__WORK REQUEST__. Report every row below that contains the word "mais", copying each such row in full. Matching is case-sensitive.

====================

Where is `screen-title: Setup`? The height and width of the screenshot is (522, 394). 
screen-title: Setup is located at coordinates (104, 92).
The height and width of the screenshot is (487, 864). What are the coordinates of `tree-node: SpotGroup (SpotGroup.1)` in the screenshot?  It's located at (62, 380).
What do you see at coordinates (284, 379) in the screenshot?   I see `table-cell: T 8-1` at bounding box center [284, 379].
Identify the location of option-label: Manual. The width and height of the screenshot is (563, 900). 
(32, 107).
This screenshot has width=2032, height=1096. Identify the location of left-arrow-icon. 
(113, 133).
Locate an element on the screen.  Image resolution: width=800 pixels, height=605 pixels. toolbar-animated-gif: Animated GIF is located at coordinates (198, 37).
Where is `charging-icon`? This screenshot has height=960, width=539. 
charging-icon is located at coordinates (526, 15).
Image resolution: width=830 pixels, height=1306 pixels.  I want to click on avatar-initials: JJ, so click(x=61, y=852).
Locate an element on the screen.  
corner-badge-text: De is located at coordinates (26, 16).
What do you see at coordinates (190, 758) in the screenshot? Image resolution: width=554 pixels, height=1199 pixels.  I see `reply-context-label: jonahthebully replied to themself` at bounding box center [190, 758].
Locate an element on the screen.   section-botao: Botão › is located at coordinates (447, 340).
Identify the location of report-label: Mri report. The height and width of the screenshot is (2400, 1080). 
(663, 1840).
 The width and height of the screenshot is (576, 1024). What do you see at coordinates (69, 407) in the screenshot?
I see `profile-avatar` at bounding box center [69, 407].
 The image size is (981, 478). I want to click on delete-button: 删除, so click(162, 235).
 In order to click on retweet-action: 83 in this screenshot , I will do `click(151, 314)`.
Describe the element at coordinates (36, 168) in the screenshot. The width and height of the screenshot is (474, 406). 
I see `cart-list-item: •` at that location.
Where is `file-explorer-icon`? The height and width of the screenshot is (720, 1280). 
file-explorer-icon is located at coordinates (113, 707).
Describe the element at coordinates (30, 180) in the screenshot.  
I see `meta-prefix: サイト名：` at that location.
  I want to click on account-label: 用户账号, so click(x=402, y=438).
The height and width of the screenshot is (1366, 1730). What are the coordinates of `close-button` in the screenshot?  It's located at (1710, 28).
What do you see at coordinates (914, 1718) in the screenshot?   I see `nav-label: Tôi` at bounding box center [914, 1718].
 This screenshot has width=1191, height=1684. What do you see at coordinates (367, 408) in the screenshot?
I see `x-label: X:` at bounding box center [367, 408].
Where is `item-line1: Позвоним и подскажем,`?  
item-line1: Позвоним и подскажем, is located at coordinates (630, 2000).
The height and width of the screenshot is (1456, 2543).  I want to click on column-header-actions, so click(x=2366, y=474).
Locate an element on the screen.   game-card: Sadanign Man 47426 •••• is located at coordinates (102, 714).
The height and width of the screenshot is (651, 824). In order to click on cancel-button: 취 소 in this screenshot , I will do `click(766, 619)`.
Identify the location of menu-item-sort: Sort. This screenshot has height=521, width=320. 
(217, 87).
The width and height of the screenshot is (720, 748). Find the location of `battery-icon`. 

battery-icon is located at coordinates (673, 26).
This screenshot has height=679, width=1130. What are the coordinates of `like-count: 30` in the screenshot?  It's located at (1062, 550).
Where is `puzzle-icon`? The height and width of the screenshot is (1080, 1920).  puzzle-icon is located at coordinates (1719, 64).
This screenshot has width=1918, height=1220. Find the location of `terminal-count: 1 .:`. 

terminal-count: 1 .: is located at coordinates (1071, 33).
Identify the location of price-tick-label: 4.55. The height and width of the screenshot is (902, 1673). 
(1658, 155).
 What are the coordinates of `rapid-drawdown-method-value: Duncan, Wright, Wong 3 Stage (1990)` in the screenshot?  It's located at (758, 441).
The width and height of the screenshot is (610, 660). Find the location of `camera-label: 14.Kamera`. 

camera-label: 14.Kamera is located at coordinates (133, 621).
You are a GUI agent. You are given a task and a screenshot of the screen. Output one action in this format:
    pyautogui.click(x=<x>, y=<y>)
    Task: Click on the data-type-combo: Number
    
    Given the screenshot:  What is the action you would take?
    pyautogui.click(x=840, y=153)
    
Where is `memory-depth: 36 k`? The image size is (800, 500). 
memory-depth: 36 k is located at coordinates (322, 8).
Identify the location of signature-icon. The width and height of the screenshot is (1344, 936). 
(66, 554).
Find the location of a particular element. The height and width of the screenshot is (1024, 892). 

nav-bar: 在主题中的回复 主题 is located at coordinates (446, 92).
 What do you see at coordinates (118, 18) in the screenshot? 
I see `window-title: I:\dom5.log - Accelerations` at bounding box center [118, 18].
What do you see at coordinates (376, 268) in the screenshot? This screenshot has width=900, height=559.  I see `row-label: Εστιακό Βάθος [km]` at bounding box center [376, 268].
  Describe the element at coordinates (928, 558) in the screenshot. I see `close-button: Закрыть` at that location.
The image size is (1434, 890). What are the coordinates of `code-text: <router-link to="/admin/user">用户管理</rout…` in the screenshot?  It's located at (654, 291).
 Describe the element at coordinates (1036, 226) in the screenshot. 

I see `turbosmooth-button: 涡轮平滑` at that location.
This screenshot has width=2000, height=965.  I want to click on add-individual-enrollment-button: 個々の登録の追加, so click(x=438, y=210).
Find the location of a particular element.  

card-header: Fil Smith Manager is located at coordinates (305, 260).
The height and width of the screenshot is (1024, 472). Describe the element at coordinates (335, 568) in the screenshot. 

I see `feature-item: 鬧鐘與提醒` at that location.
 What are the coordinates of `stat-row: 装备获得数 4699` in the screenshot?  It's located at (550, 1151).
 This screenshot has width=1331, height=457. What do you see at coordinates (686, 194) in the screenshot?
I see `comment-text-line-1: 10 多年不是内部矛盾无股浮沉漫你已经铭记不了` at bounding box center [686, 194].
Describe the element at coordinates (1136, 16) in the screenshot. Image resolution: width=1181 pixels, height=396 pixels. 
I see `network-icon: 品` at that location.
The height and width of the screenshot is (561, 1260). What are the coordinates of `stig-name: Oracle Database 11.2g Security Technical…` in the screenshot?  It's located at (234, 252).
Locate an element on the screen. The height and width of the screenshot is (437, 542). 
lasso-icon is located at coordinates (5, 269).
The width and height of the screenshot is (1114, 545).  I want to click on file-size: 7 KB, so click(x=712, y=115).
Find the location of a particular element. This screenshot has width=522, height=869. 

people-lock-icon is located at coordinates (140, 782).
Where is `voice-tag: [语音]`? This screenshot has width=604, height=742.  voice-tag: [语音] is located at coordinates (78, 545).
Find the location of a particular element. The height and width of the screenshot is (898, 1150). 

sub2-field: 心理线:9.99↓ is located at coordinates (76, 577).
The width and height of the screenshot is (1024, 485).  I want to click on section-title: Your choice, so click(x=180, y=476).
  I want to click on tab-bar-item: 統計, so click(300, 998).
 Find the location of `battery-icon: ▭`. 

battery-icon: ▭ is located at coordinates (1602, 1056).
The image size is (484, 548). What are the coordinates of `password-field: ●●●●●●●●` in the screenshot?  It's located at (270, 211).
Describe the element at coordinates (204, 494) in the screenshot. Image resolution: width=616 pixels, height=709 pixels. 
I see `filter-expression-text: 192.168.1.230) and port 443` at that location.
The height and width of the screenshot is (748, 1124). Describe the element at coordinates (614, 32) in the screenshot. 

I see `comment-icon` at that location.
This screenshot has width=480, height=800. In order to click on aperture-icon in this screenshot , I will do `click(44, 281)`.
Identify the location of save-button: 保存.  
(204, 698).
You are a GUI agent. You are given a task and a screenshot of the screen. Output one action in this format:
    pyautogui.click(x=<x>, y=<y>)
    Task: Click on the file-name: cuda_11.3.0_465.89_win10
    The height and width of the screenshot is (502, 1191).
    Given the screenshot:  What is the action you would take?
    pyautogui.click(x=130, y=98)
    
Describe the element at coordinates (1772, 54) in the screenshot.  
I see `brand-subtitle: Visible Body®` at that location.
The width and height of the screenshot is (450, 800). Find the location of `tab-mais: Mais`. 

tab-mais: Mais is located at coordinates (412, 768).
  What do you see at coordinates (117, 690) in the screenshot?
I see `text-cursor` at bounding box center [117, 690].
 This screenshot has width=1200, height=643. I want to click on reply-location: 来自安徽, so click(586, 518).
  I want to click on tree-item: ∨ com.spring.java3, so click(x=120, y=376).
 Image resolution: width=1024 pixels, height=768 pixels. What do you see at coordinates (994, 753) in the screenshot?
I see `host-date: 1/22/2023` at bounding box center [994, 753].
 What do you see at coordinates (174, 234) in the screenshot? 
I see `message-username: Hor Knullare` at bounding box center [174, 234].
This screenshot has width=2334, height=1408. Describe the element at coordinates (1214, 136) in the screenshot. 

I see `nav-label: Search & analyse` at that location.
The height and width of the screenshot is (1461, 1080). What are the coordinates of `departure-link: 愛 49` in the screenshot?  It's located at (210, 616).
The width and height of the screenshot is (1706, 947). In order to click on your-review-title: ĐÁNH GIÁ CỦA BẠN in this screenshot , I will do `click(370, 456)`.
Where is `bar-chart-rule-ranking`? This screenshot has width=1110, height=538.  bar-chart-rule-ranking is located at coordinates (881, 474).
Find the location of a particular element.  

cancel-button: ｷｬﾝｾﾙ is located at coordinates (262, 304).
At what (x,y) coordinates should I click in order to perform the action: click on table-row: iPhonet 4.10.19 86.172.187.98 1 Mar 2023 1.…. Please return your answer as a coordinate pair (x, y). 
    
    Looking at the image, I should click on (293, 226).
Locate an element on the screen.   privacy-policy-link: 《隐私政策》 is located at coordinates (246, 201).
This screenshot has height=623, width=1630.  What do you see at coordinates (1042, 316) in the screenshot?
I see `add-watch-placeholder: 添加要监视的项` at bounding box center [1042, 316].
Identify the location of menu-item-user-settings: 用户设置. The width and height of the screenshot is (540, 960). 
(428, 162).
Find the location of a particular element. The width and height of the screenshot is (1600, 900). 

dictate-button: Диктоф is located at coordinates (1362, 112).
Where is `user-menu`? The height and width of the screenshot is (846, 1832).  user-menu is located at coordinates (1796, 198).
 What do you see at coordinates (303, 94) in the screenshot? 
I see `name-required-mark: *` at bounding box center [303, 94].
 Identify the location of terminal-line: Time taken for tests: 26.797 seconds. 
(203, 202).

====================

__COMPLETED TASK__.
The width and height of the screenshot is (450, 800). Find the location of `tab-mais: Mais`. 
tab-mais: Mais is located at coordinates (412, 768).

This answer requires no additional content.